NEW YORK (MainStreet) - Did you know that the average homeowner's policy may not cover violent corpse explosion? It's true, as Florida resident Judy Rodrigo recently discovered when a court ruled against her claim under a State Farm insurance policy.
Six years ago Rodrigo's upstairs neighbor died of old age. The elderly woman had no remaining family or friends, just a puppy; so for two weeks her body remained undiscovered. Then, all of a sudden, it wasn't.
You see, after a person dies all sorts of natural processes kick in. Hair and fingernails stop growing (seriously, death does not cure baldness), skin recedes and percolating bacteria start to produce gases in most major organs. If the body sits for too long those gases build up like a jug of milk forgotten on the counter, and eventually nature takes its toll.
The corpse explodes and releases a small flood of blood, bile and fermented fluids.
This is very bad news for anyone who lives below. When the body eventually and inevitably blew, those fluids seeped down and soaked into the ceiling and walls of Rodrigo's apartment. The problem is, it appears that no one thought to add protection from decomposing neighbors to the condominium's property insurance.
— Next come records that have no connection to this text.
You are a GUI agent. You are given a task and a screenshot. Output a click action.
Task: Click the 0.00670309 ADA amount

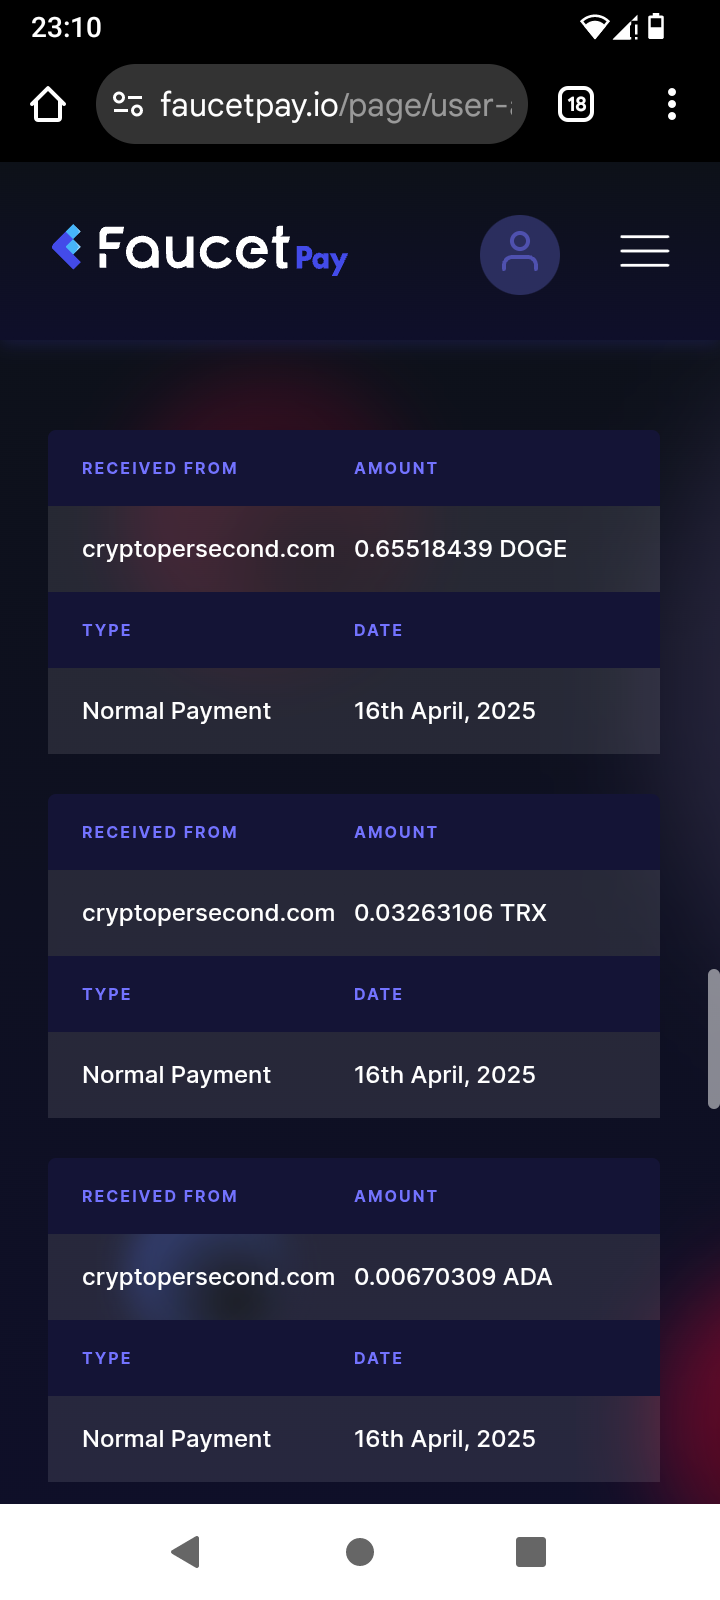[x=453, y=1277]
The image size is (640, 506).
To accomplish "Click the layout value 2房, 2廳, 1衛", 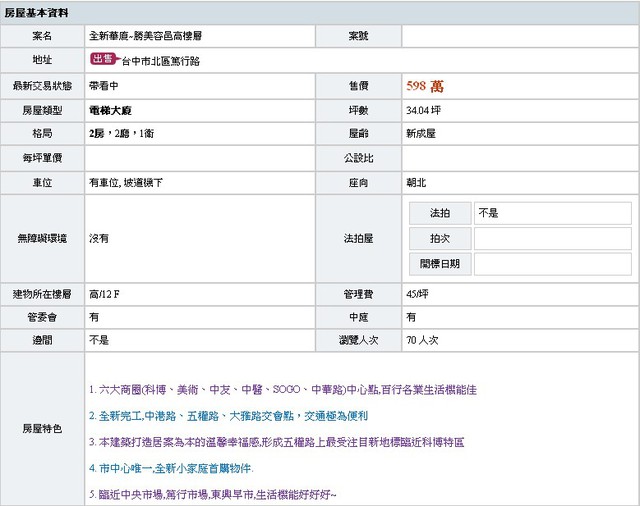I will click(121, 133).
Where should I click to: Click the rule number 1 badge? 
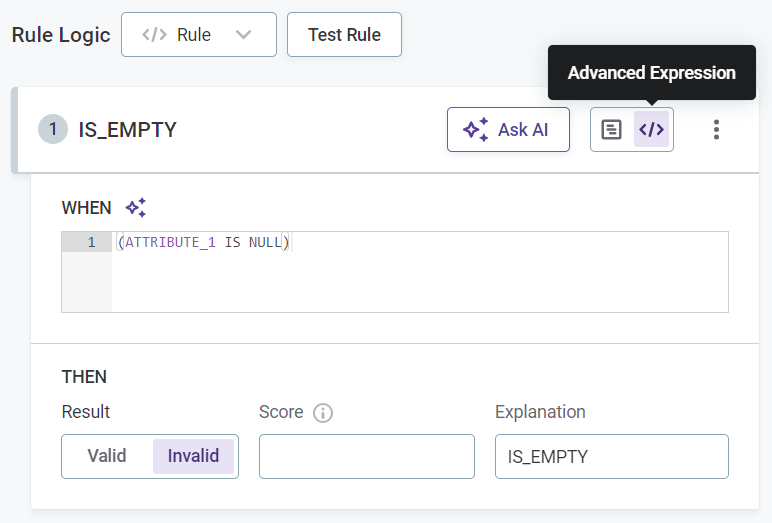pyautogui.click(x=53, y=130)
From the Broward/Palm Beach New Times:
"Fluid from the ruptured corpse began to seep through the floor and into he apartment below, which led the owner of that unit to sue her insurance company, claiming that it needed to pay for the damages.
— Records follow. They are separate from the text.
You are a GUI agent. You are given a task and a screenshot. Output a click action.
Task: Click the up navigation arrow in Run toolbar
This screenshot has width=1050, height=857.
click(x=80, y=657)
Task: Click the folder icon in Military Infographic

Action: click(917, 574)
"The owner of the downstairs unit, Judy Rodrigo, had claimed that the Keystone Condominium Association failed to discover the dead woman and let the corpse fester, which led it to burst, leaking corrosive fluids into her apartment and the reeking stench of death that comes along with it."
This all happened in 2008. Now, six years later, a Palm Beach County court has ruled that Rodrigo's insurance policy did not cover cases of corpse explosion. Although the State Farm policy did address damage from explosions, according to the court "[t]he plain meaning of the term 'explosion' does not include a decomposing body's cells explosively expanding, causing leakage of bodily fluids."
Unfortunately for Rodrigo and any chance she may have on appeal, this is probably right.
First, an insurance policy is just a contract, and unless there's reason to do otherwise, courts try to interpret the language of a contract according to the word's plain meaning. They ask what the common understanding of a given word or phrase is if used in conversation. In the case of "explosion," generally we consider fire, shock waves and some form of detonation, not pressure building up inside a corpse.
More importantly, from the perspective of an insurance policy, you are covered only against the damage that the actual explosion causes. If the neighbor had burst so violently that her body was propelled through the floor to come crashing onto Rodrigo's kitchen table, she might have a claim (along with years of therapy). However even if the court had accepted the idea that a corpse bursting does count as an explosion, that didn't cause the damage. The damage and consequent smell came from a secondary effect: fluid leakage.
In other words, this is more properly a claim for flood insurance.
It has to be flood insurance since the fluid damage came from outside Rodrigo's home. A standard homeowner's or property policy will cover you in case of internal leakage (like a pipe bursting), but as a general rule they stop at the front door. If the damaging fluids come from outside of the home, normal property insurance leaves off and flood insurance kicks in.
Admittedly flood insurance more often conjures up images of low bid levees than lonely old woman, which may be why so few of us have it. Only about 18% of Americans have an insurance policy which would (maybe) cover them in a case like this, and that's probably why Rodrigo is trying to turn this into the Palm Beach equivalent of an IED. As a rule, we're more likely to be covered in case of a terrorist bombing than particularly heavy rains.
This doesn't mean that we're all screwed in case an upstairs neighbor gets particularly careless. If you own a condo and someone lets the shower flood one floor up, the solution is to knock on their door with a bill. If they don't have enough money to pay though, what lawyers call the judgment proof defendant, that might be a problem.
For those cases it might be worth looking into flood insurance. Because this happens more often than you'd think.